Ah, Lenny. “You have nothing to make up.”
She looked at the ceiling. “Tell the world that. I need this. I need to be seen, and it will help to have a you as my handsome handbag. Please don’t make me beg.”
“We do have to pretend we’re together by choice.” It wouldn’t work if they were arguing all the time.
“I can deal with that.”
“There are going to be lies told.” Lots of them.
“I’m on board with telling a few strategic lies myself, if it gets us what we want.”
“Cookie Jar thoroughly disgraced and bankrupted, then removed from power.”
She nodded. “It will be the start of the Lenny Bradshaw rehabilitation tour.”
That made sense.
“So we’re clear, I’m using you as much as you’re using me,” she said.
Now that he understood, it was as unromantic as sweeping up broken glass.

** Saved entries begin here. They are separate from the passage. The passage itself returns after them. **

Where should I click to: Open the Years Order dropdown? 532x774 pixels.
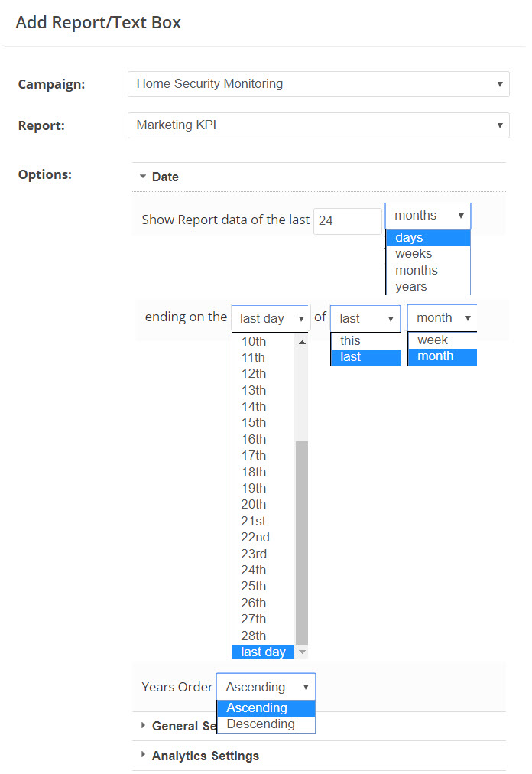pyautogui.click(x=265, y=687)
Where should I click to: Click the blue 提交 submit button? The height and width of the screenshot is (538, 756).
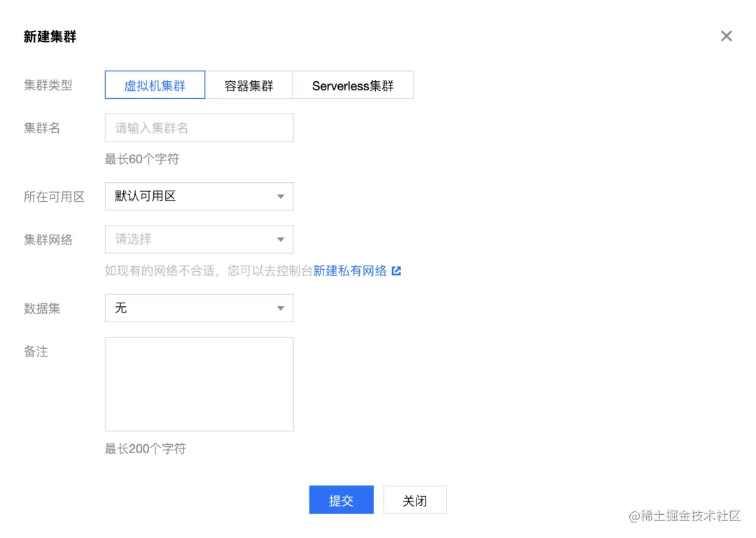coord(341,499)
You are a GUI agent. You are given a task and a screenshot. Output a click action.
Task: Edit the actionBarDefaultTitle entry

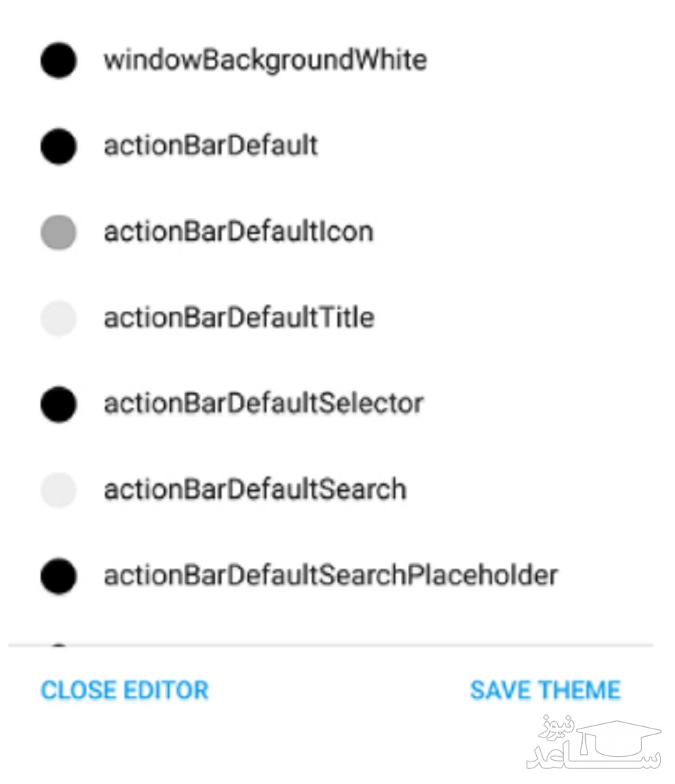click(x=239, y=319)
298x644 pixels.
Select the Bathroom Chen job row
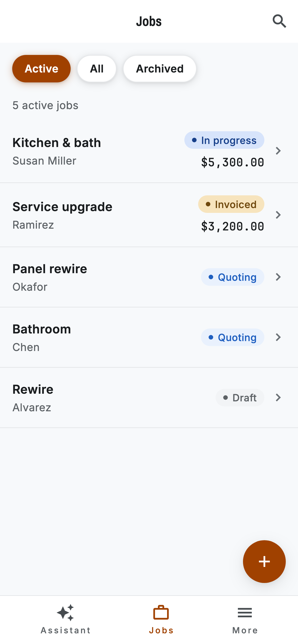pos(149,338)
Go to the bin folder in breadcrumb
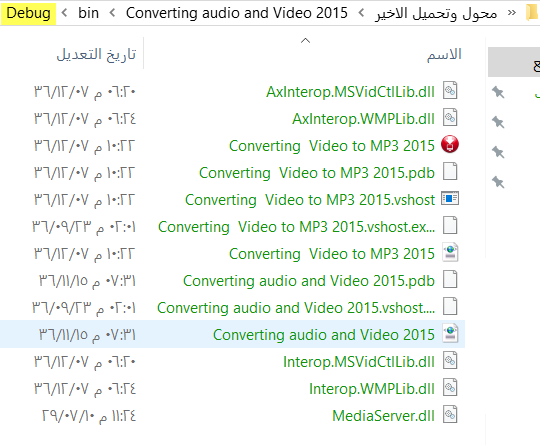 pos(88,13)
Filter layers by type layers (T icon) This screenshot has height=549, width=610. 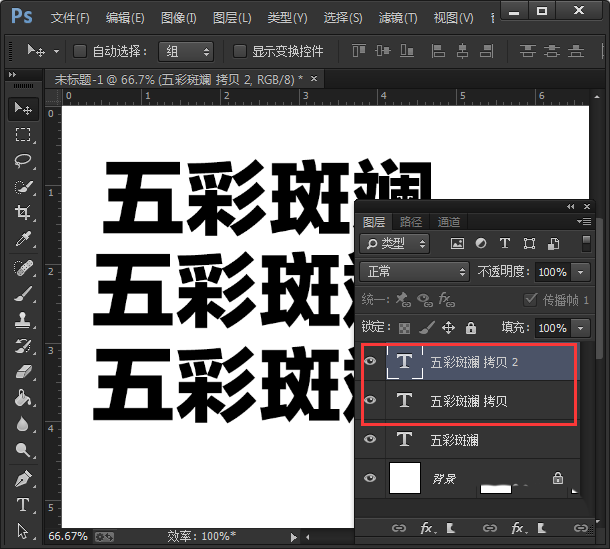[505, 243]
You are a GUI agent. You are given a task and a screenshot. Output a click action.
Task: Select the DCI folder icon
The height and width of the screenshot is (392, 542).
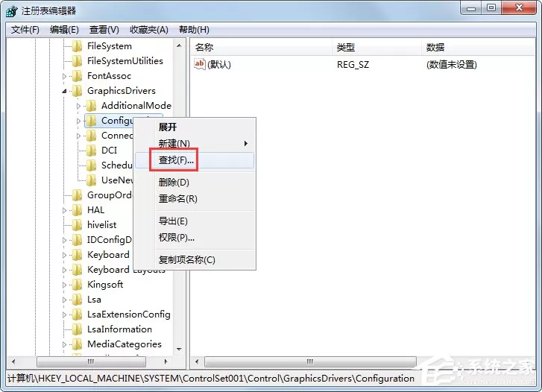click(x=91, y=151)
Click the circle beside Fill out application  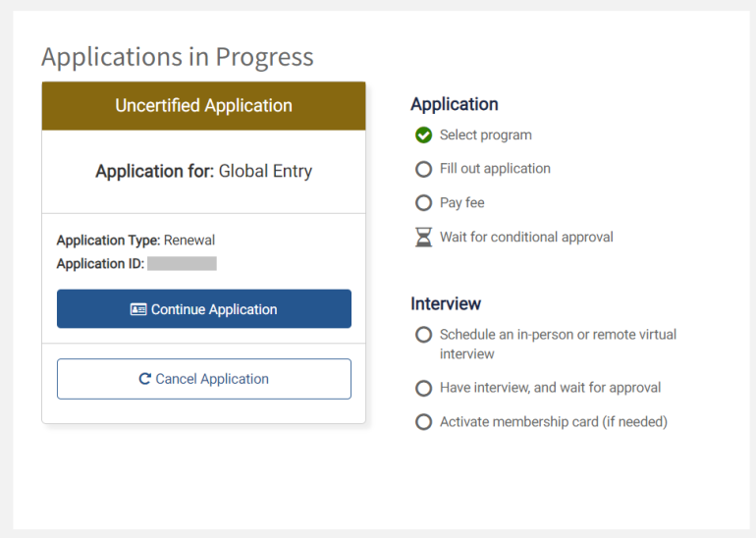tap(423, 169)

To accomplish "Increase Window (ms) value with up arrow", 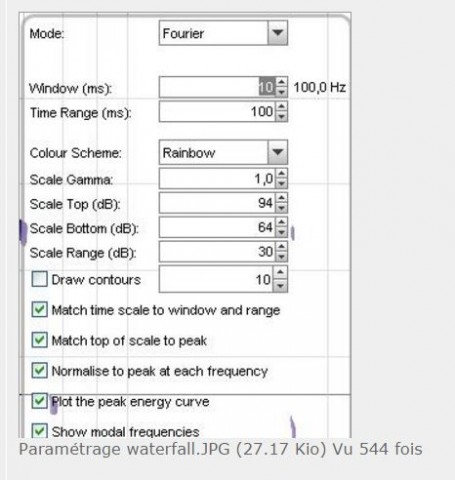I will click(x=282, y=82).
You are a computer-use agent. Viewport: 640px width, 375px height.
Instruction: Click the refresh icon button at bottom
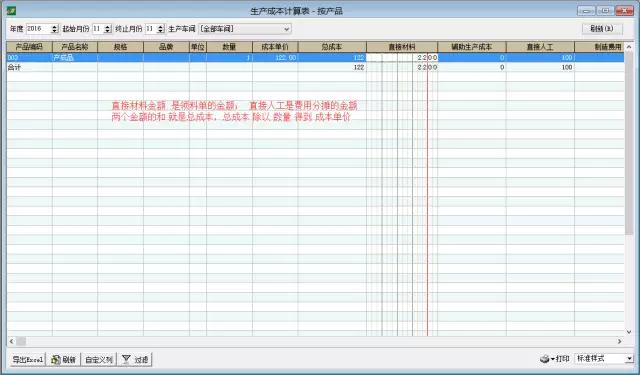click(64, 359)
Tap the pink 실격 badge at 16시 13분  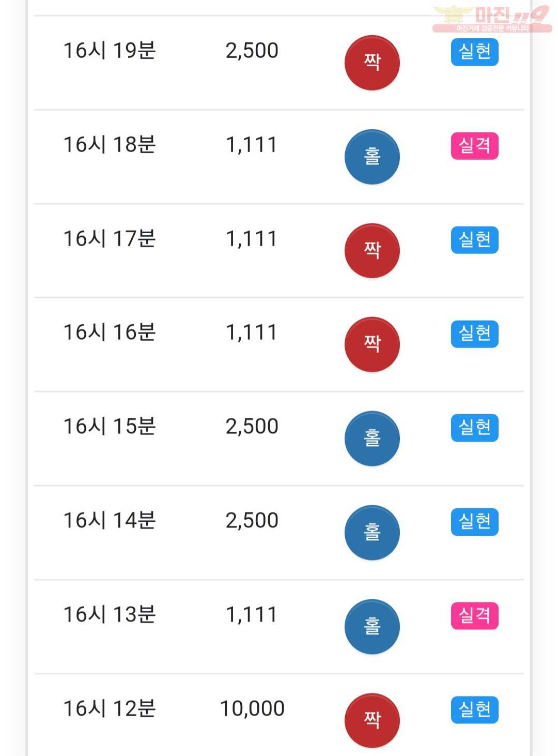point(475,616)
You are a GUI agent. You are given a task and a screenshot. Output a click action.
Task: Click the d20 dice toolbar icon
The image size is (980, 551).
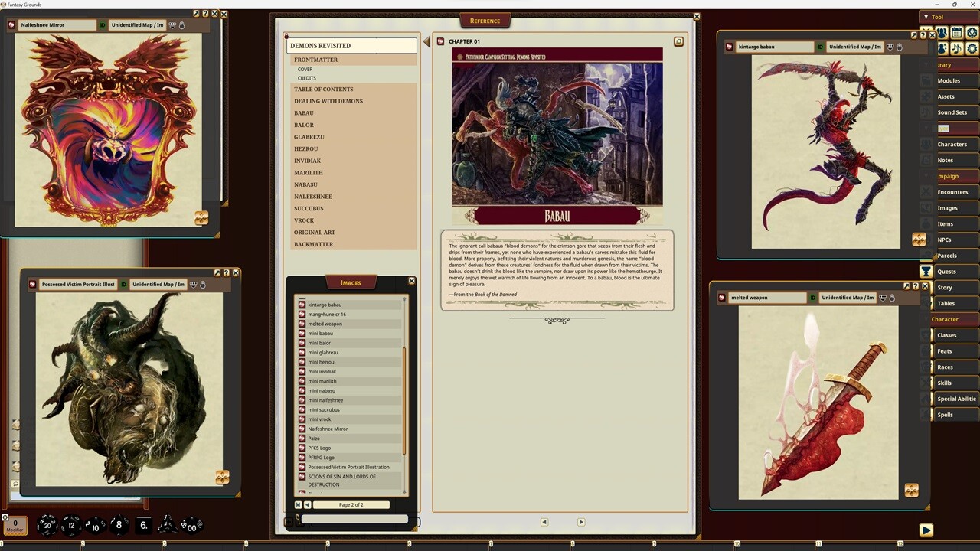tap(972, 33)
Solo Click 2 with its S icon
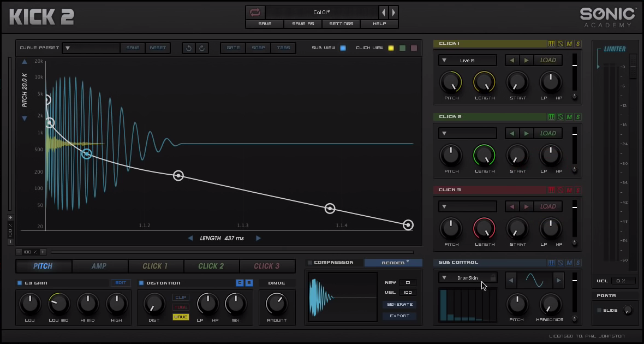This screenshot has width=644, height=344. pos(578,117)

But it might work.
“What happens to the money you take from Cookie Jar?” she asked.
This was firmer ground, straight operational practice. “You get your donation back, and we refund all the other organizations and government entities Cookie Jar ripped off. Anything left over after costs goes to a fund to benefit Ossovian kids.”
“That’s it?”
“That’s it. For the next six weeks, we run a sting to disgrace Sonny Ozols that his party can use as leverage to get him dumped from the leadership, tried, and sent to jail.”
She stood and held her hand out across his desk. “After it’s done, we’re done.”
He shouldn’t make this deal; it had irretrievably stupid written in every rectangular box of it.